Cincinnati Zoo announces new baby wallaby after surprise pregnancy

The Cincinnati Zoo and Botanical Garden announced this week that the zoo welcomed a surprise addition: a new Bennett’s Wallaby joey.

However, the surprise was that the mother, named Ava, hasn’t bred since another joey named Pocket came out of Ava’s pouch last year, the same year Ava arrived in the city.

In fact, zoo experts speaking to our news partner WCPO-TV said that none of the zoo’s male wallabies can mate at all.

In posts to social media, the zoo explained that in addition to carrying Pocket in her pouch when she arrived in Cincinnati, Ava was carrying a fertilized embryo. Wallabies and some other mammals can put their pregnancies on pause until it is a good time to give birth, a process called embryonic diapause.

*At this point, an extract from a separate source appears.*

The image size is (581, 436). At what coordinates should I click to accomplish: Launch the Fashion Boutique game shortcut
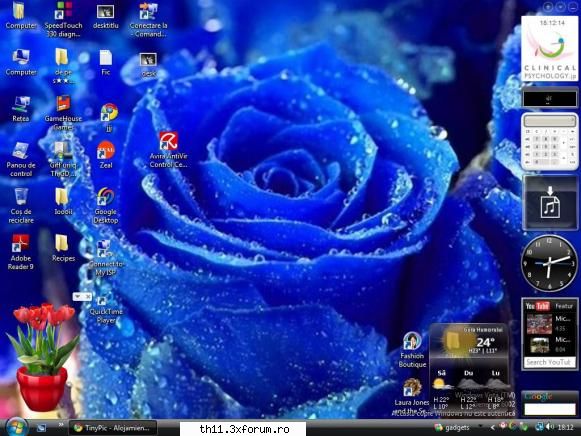[x=412, y=350]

So, once Pocket left Ava’s pouch and was more independent, the embryo continued to develop and made its way to the pouch.

Experts told WCPO that this process means that some wallabies can be perpetually pregnant.

Zoo volunteers said that they noticed Ava’s pouch moving shortly before Christmas last year, WCPO reported.

The zoo said on social media that the baby wallaby has just opened its eyes, and will start to grow hair soon, before eventually hopping out of the pouch, too.